So, off come the little rubbers, the cables are tweaked, and stops moved, so now I can eek out a more respectable, but not optimal, 69-70% holding weight. Hold is steadier, and as balls has already mentioned, the shot is a little quicker and cleaner than at 75%, but the overall sight picture is still lacking. 

If I could find some combination that would produce 65% holding weight at 41# DW, I'd be a very, very happy camper.....The hunt continues....lol!


----------



## Blue X (Dec 22, 2007)

montigre said:


> This is a very good topic and timely as I am also searching for the majic holding weight number that will provide the most steady hold and subsequently sight picture. I'm working off a franken bow for my outdoor set up and as such have no specs to go from, I know the base cam I have on it will provide 75% letoff and at 41# DW, that produces a very low and unsteady holding weight.
> 
> So, off come the little rubbers, the cables are tweaked, and stops moved, so now I can eek out a more respectable, but not optimal, 69-70% holding weight. Hold is steadier, and as balls has already mentioned, the shot is a little quicker and cleaner than at 75%, but the overall sight picture is still lacking.
> 
> If I could find some combination that would produce 65% holding weight at 41# DW, I'd be a very, very happy camper.....The hunt continues....lol!


There's a whole other way to get what ur searching for. Mass weight ratio to holding weight. Being a female can have benefits at lower holding weights as long as the ratio is right.
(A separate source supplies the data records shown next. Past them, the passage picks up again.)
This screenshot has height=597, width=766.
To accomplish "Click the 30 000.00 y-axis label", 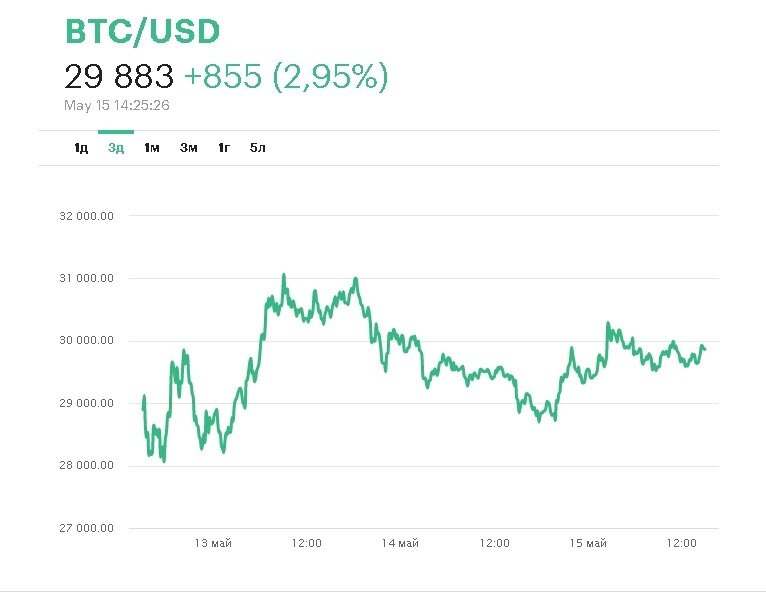I will point(87,341).
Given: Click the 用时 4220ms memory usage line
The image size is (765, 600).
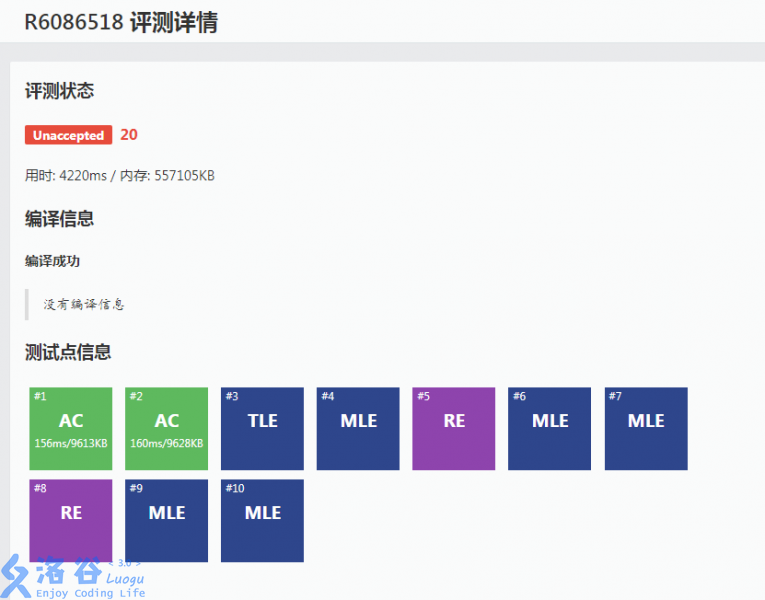Looking at the screenshot, I should (x=120, y=176).

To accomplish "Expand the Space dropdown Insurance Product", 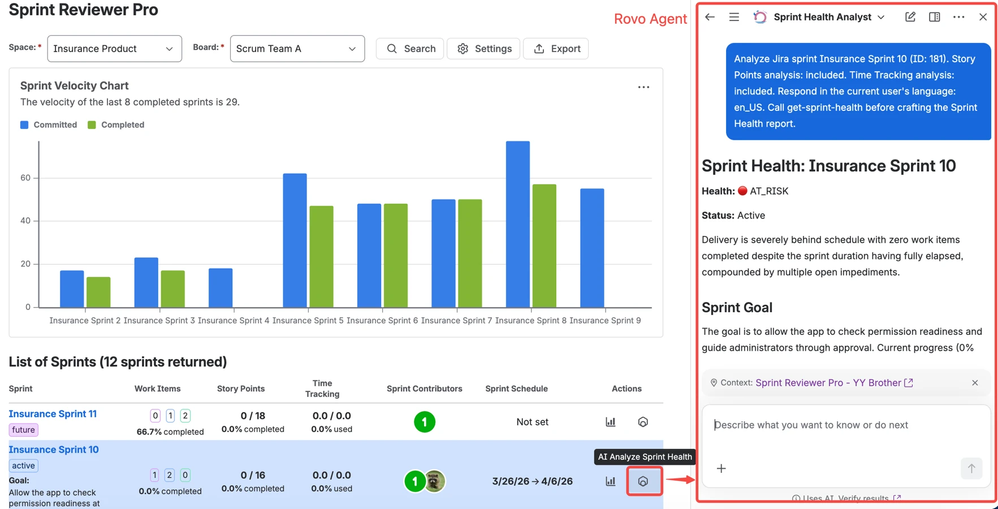I will (x=114, y=48).
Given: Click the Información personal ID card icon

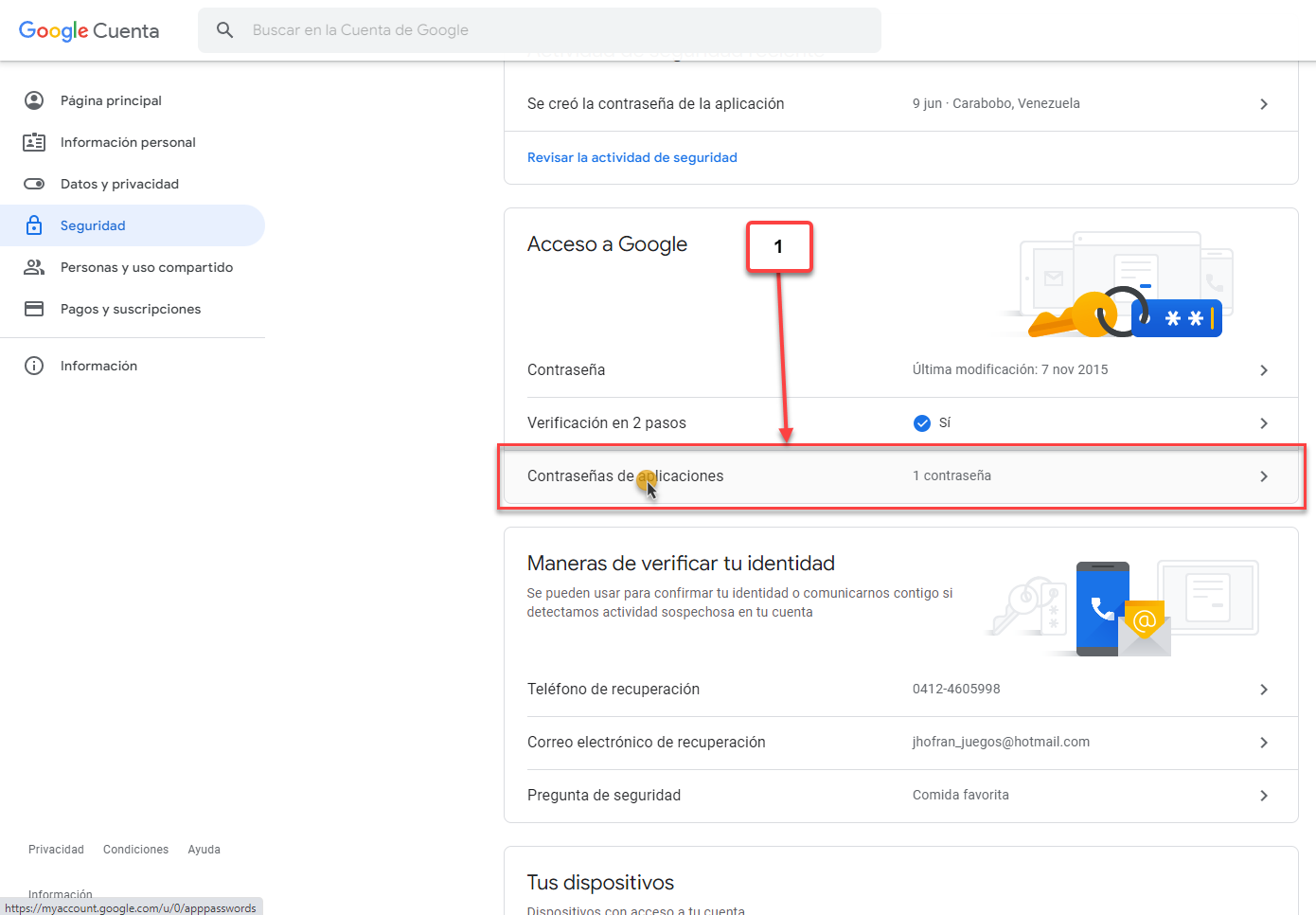Looking at the screenshot, I should click(34, 142).
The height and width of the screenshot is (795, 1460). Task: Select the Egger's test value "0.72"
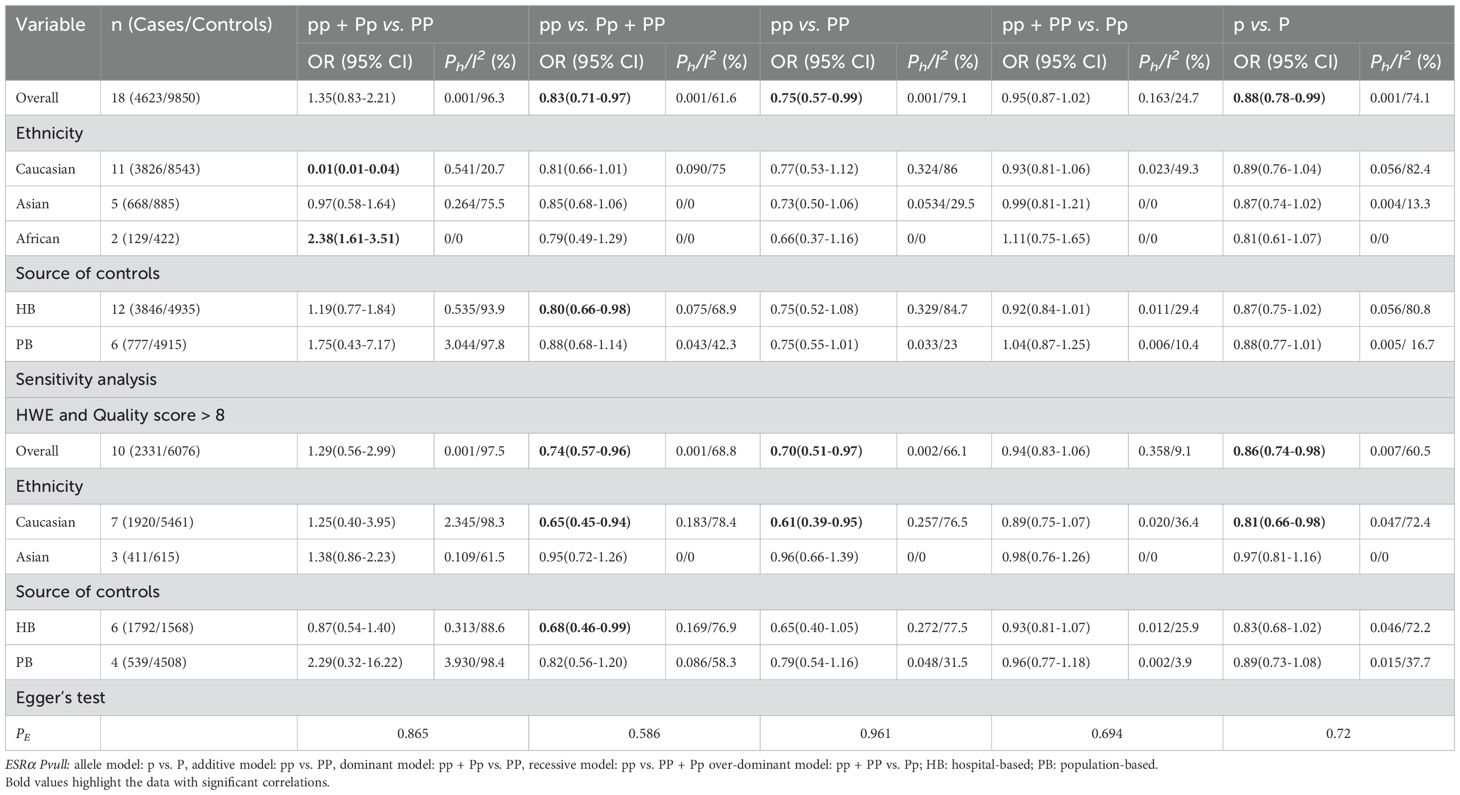pyautogui.click(x=1337, y=735)

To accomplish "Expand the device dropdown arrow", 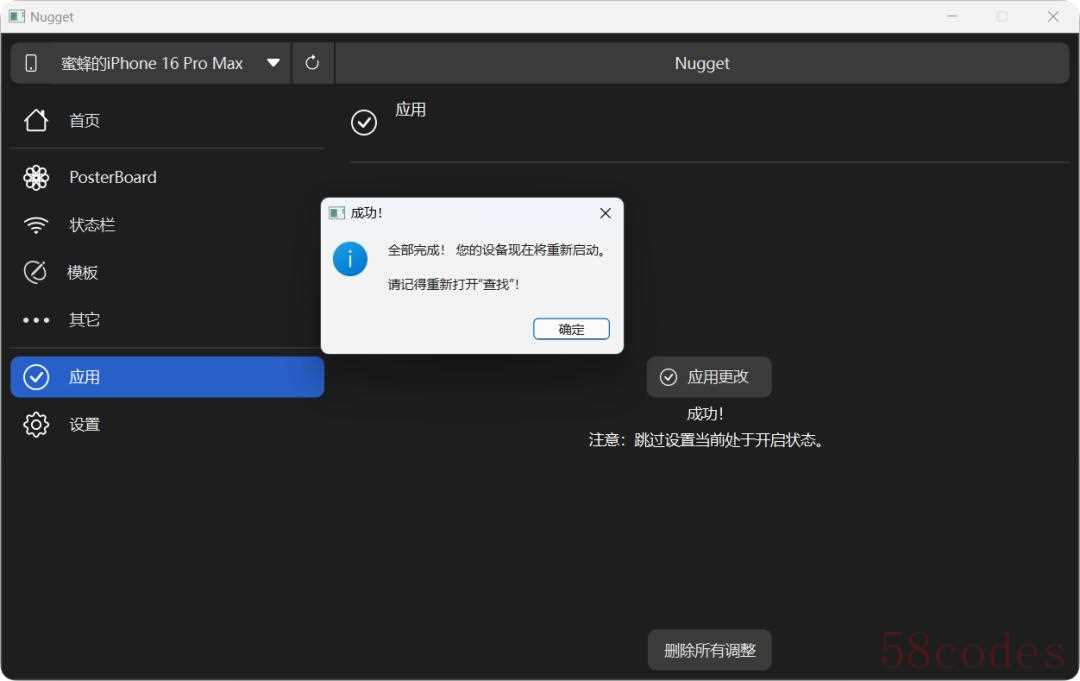I will 273,63.
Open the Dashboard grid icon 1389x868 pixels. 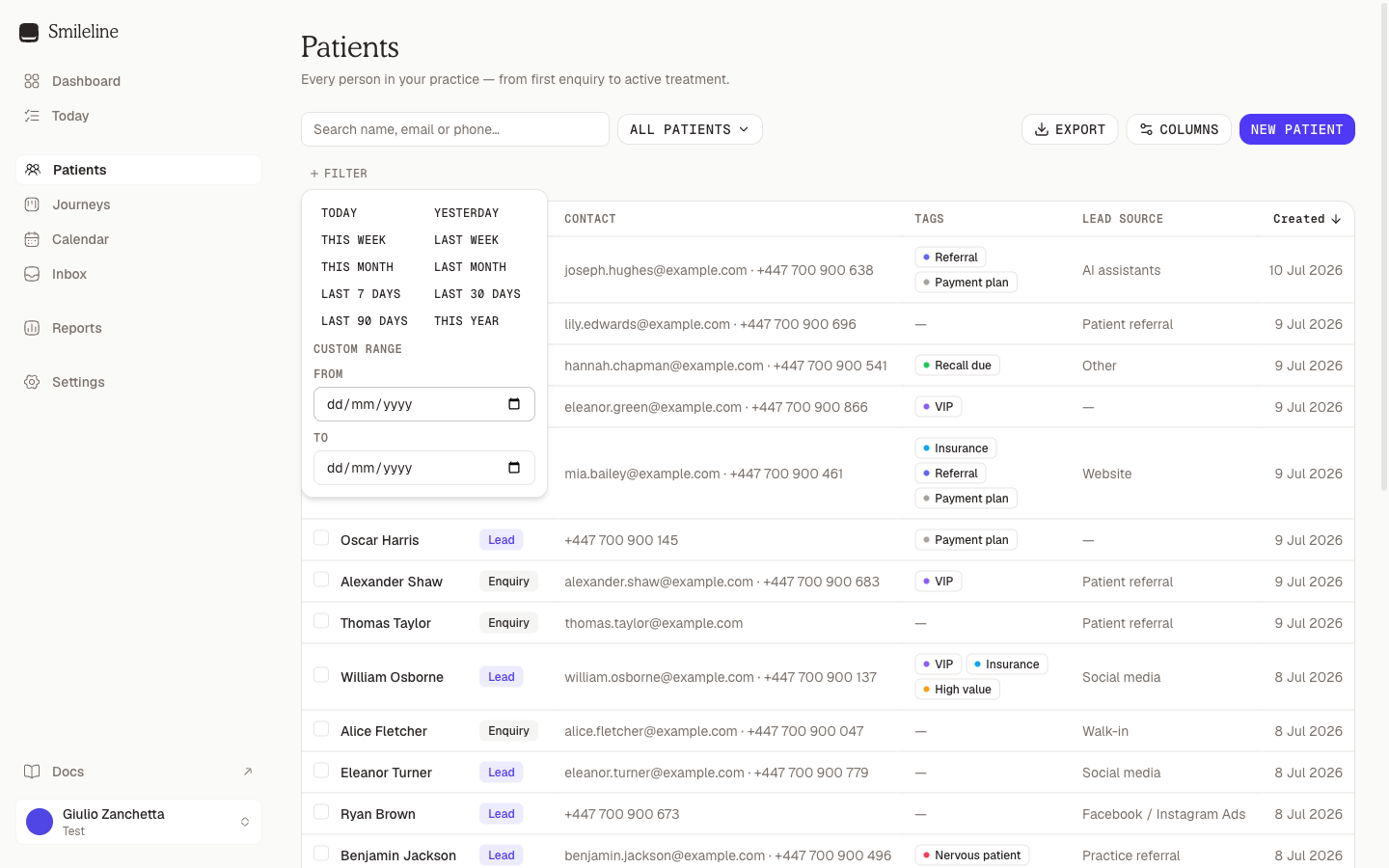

I can make it work for you but you have to be flexible in stabilizer and weight choices. 

Blue X


----------



## montigre (Oct 13, 2008)

Blue X said:


> There's a whole other way to get what ur searching for. Mass weight ratio to holding weight. Being a female can have benefits at lower holding weights as long as the ratio is right. I can make it work for you but you have to be flexible in stabilizer and weight choices.
> Blue X


You are right and this is something I was going to tinker with a little this week as I believe my mass weight ratio is actually quite high for the holding weight I am able achieve with this particular bow. Now that my local outdoor season is over, I will have to play with the weights some and see what that does to the sight pattern. If it works, my shoulder will be ever so grateful!! Anyway, I'd really like to get this bow properly set up before next season and nationals--I just built the bow last month, so it's gotten a late start and has a bit of tweaking that still needs to be done to it. :wink:


----------



## carlosii (Feb 25, 2007)

Blue X said:


> There's a whole other way to get what ur searching for. Mass weight ratio to holding weight. Being a female can have benefits at lower holding weights as long as the ratio is right. I can make it work for you but you have to be flexible in stabilizer and weight choices.
> 
> Blue X


As a starting point, what might be a suggested ratio? (Male senior citizen)


----------



## SonnyThomas (Sep 10, 2006)

dua lam pa said:


> Awesome topic !
> Sonny approached the topic from the other end - very valid indeed


I just happen to know Carlos has the bows I mentioned


----------



## WilliamsTD (Oct 14, 2004)

I found this statement in some of my saved data and also an old post from Javi: Most Pro's holding weight is 3.5 to 5 times their mass weight. 

Bows mass weight
Draw weight
and Hold weight 


JAVI

It's really a trial and error sort of thingy... I shoot different holding weights and peak draw weights for different venues and my bow mass weight and stabilizer configuration will vary accordingly... 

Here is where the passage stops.